# Textabschnitt
◆ ◆ ◆
Estrid Bjarnisdottir – und der Handel in Haithabu

 

Estrid Bjarnisdottir ist das Weib des Jari Eggersson, Tochter von Bjarni Ottarson und Hildigunn.

 

Nach der schicksalhaften Gründung von Haithabu, der Stadt auf der Heide, zogen Anfang des 9. Jahrhunderts viele freie Händler und Kaufleute vom norwegischen Skiringssal nach Haithabu. Zu diesen gehörten auch die Familien von Bjarni und Hildigunn. Bjarnis Eltern waren angesehene Händler, die hauptsächlich mit Fellen und Bernstein handelten, während Eirik, Hildigunns Vater als Tischler und Schiffsbauer nach Haithabu geholt wurde, um an der berühmt berüchtigten Haithabuflotte mitzubauen. Die Stadt, die zu Beginn des 9. Jahrhundert hauptsächlich von Kriegern und Sklaven bewohnt wurde, erlebte im Jahre 808 eine starke Veränderung. König Gudröd plünderte und zerstörte die slawische Handelsstadt Reric (nahe dem heutigen Wismar), die seinem großen Traum von der See- und Handelsherrschaft an der Ostsee ein Dorn im Auge war. Er verschleppte die Kaufleute nach Haithabu. Durch diese Maßnahme wurde der Ost-West-Handel nach Haithabu verlegt.
◆ ◆ ◆
(Datensätze aus einer Datenquelle)
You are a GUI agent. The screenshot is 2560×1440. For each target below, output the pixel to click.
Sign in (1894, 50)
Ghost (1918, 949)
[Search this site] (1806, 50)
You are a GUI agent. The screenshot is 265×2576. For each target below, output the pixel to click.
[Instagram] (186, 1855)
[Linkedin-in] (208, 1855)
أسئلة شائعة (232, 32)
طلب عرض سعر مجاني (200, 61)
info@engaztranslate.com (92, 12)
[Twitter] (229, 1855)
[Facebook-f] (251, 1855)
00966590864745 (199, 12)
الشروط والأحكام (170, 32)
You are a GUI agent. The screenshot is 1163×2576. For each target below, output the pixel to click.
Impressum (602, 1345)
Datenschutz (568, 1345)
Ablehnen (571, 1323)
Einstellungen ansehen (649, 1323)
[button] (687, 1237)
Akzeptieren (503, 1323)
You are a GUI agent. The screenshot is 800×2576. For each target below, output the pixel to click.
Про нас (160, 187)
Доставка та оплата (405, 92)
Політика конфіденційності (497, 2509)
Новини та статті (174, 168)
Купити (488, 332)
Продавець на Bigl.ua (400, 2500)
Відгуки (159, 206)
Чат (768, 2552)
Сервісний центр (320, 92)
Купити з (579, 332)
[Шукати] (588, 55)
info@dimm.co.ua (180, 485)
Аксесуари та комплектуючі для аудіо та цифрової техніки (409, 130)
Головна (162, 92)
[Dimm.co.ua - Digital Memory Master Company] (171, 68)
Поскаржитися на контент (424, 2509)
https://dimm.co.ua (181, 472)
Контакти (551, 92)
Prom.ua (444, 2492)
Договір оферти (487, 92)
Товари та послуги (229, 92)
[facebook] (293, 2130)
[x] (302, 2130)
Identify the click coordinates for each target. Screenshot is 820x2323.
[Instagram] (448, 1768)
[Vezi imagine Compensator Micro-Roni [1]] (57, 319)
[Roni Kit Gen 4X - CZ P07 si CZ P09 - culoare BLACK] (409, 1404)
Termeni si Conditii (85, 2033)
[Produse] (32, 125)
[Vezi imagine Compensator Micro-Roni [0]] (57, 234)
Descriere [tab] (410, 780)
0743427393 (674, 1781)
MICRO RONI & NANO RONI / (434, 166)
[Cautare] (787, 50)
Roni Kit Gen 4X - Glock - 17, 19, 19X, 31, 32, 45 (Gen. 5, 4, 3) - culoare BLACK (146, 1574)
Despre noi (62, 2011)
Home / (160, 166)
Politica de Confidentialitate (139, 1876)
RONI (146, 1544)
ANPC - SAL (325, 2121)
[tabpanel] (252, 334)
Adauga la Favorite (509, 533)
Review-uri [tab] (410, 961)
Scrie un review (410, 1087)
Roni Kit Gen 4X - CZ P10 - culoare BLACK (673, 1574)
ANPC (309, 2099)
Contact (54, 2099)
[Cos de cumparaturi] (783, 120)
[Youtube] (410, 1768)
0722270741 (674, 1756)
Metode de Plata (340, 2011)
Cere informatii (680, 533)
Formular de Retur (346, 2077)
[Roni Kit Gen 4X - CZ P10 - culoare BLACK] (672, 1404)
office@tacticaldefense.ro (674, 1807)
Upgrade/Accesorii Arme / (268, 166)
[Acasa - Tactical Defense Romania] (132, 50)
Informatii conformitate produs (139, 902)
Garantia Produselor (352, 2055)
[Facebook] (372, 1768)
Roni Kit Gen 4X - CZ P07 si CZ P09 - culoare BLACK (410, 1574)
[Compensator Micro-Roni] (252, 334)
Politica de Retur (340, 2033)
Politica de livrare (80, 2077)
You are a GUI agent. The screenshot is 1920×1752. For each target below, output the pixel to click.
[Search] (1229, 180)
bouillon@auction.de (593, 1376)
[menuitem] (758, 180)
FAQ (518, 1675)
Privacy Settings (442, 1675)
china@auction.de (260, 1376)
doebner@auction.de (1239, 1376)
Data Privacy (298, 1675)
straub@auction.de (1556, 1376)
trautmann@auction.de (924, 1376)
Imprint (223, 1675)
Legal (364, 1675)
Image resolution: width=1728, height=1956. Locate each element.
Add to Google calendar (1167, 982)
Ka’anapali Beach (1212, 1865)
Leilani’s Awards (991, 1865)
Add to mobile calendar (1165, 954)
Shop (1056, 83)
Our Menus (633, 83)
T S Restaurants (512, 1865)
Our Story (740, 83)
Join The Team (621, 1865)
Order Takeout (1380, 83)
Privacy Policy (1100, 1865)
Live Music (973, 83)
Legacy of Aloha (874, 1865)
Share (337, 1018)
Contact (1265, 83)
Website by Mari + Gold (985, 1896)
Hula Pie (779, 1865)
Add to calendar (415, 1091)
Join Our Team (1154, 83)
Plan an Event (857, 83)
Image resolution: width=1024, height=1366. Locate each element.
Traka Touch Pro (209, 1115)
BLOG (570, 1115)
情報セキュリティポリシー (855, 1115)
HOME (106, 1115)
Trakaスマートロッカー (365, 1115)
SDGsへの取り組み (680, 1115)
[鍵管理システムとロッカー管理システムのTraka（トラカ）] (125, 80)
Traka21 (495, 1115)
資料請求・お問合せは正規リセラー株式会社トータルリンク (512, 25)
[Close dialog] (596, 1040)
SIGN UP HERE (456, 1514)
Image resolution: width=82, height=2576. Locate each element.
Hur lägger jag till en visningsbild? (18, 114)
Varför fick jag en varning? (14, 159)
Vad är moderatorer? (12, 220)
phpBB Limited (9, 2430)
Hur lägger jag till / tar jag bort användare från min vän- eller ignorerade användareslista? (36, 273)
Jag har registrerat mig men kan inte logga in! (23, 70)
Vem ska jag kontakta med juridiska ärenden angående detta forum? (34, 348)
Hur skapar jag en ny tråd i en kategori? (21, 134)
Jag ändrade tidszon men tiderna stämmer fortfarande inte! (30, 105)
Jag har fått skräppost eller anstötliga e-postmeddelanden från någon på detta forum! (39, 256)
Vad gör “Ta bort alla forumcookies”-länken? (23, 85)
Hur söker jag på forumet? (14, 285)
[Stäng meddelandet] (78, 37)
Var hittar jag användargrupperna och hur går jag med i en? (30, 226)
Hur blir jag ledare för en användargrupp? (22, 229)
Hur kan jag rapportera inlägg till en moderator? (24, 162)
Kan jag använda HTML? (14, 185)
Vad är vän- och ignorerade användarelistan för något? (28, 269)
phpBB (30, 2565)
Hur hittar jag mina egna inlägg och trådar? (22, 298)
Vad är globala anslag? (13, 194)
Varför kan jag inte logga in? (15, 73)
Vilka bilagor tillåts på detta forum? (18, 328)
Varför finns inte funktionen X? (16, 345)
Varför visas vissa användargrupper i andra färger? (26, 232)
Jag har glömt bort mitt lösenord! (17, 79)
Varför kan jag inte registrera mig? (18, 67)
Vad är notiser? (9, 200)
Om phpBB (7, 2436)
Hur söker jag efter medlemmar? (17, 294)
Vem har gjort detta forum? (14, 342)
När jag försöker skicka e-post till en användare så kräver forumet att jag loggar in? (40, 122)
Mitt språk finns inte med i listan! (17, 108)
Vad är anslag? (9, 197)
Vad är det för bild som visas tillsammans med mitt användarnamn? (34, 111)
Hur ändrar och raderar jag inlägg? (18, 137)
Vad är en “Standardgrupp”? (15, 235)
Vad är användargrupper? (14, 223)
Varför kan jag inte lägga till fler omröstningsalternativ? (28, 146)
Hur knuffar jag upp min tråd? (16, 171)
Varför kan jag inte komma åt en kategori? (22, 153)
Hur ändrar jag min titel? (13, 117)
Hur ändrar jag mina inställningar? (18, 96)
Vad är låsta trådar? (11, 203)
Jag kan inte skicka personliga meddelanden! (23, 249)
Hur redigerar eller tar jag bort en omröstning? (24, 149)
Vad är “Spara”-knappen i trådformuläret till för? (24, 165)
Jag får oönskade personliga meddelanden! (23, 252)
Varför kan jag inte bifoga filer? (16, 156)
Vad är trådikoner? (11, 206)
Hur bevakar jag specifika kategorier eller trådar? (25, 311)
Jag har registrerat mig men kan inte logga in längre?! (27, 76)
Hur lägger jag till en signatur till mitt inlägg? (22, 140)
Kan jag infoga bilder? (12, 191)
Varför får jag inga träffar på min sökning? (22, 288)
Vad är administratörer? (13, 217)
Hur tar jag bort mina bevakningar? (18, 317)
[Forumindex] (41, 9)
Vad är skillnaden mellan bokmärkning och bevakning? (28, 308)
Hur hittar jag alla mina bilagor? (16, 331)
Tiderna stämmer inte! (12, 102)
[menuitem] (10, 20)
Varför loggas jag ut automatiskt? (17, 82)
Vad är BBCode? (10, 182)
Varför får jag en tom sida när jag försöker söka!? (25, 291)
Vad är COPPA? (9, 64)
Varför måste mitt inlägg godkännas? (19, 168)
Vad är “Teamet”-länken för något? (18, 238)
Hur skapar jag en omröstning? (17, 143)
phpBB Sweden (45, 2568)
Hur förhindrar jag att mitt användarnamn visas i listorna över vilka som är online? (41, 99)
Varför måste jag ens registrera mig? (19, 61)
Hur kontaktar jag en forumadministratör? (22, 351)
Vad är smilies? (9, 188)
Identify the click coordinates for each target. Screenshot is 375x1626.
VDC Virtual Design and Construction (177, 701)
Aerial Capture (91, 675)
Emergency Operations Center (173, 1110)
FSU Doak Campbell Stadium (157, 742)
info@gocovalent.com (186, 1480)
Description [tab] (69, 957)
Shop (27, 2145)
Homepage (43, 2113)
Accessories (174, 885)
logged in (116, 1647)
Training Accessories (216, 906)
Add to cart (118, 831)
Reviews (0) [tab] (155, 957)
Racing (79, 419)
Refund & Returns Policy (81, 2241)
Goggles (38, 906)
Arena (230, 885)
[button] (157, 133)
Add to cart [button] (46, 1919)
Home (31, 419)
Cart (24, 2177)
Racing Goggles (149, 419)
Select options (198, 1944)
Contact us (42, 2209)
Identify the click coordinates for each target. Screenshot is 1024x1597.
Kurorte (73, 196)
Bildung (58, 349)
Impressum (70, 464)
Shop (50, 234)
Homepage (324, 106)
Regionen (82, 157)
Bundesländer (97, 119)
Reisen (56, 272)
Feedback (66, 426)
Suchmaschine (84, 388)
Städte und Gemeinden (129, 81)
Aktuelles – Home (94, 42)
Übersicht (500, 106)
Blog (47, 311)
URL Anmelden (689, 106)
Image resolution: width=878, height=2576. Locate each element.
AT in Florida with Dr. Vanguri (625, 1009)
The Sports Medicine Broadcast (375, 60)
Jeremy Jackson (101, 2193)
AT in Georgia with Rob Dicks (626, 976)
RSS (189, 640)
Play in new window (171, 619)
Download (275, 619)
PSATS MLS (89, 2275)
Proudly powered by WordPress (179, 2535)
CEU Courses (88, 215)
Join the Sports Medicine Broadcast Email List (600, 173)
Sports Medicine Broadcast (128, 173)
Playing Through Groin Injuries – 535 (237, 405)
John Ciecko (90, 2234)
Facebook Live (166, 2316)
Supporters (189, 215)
◆ ◆ ◆
# Aufgaben
a) Fassen Sie den Absatz des Textes über Estrid Bjarnisdottir, der mit „Nach der schicksalhaften Gründung“ beginnt, als kurze Stichpunktliste mit seinen wichtigsten Fakten zusammen.
b) Zählen Sie alle Personen auf, die im Text über Estrid Bjarnisdottir namentlich genannt werden.

# Lösungen
a)
- Nach der Gründung Haithabus zogen Anfang des 9. Jahrhunderts viele freie Händler und Kaufleute aus dem norwegischen Skiringssal dorthin, darunter die Familien von Bjarni und Hildigunn.
- Bjarnis Eltern waren angesehene Händler, vor allem mit Fellen und Bernstein.
- Hildigunns Vater Eirik wurde als Tischler und Schiffsbauer geholt, um an der Haithabuflotte mitzubauen.
- Die anfangs hauptsächlich von Kriegern und Sklaven bewohnte Stadt veränderte sich im Jahr 808 stark.
- König Gudröd plünderte und zerstörte die slawische Handelsstadt Reric (nahe dem heutigen Wismar) und verschleppte deren Kaufleute nach Haithabu.
- Dadurch wurde der Ost-West-Handel nach Haithabu verlegt.

b)
- Estrid Bjarnisdottir
- Jari Eggersson
- Bjarni Ottarson
- Hildigunn
- Eirik
- König Gudröd